White is the first color to drip. White is the color of snow and flowers and rabbits and stars and lots of other things. When white is still dripping, another color tells it to be quiet. The next color that drips is yellow. Yellow is the color of the sun, flowers, leaves, and other things; I was confused when the story said yellow is the color of oranges though, because I always thought they were orange, not yellow. When yellow is still dripping, another color interrupts. The next color to drip is red. Red is the color of apples, roses, pomegranates, and other things. When red is still dripping, another color interrupts. Black is the last color to drip. Black is the color of the night, birds, your eyes, your hair, and other things. When black was still dripping, the other colors start arguing with it that they are the best color.

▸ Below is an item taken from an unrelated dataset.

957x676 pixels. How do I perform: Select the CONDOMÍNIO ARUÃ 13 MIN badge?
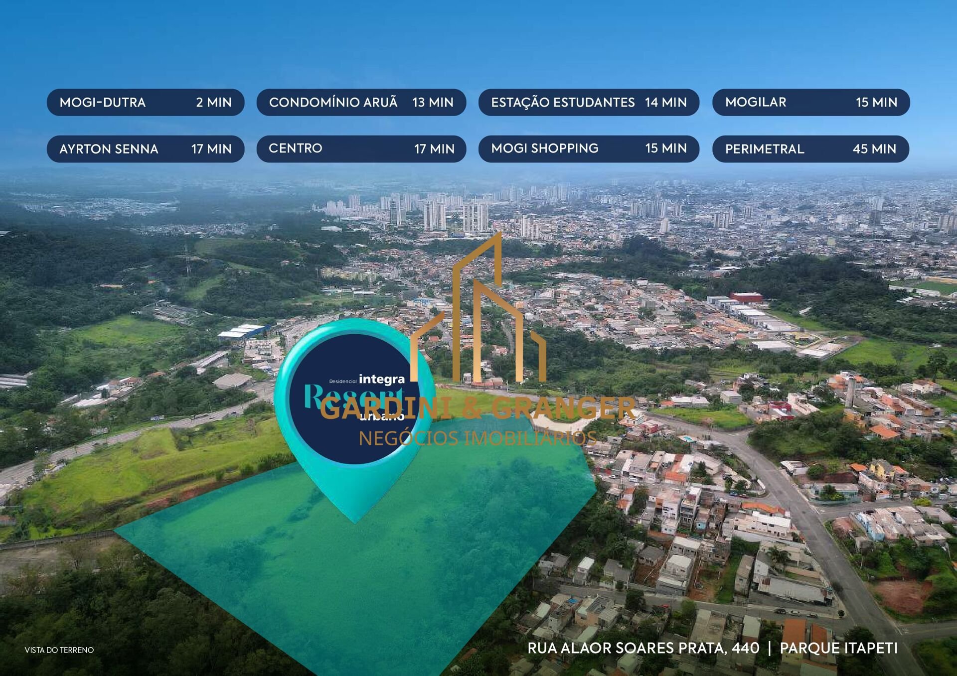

The old broom tries to help fix the problem and tells them to each paint the room in their color. After each color is done, then the other colors say nice things to them about their work. Then they start getting jealous of each other again and make a mess with their colors all mixed together. Later, Adam comes back to the room and sees the mess and gets upset. The old broom tells her what happened, and Adam uses the colors together to make the room look good.
Note from Mom:
This is a cute story, and another rendition of other stories we’ve read of colors working together to make a beautiful final product. This is a wonderful metaphor for humans as well – we are good on our own, but we’re likely to get jealous of others and intimidated, but when we work together then we have no reason to be intimidated and we can focus on making the final outcome better than we could do ourselves. I liked how there was an extra page at the end for the reader to write their favorite color and explain why they like it and how they feel about it in both words and an illustration; then they can color the room from the book in the colors they want.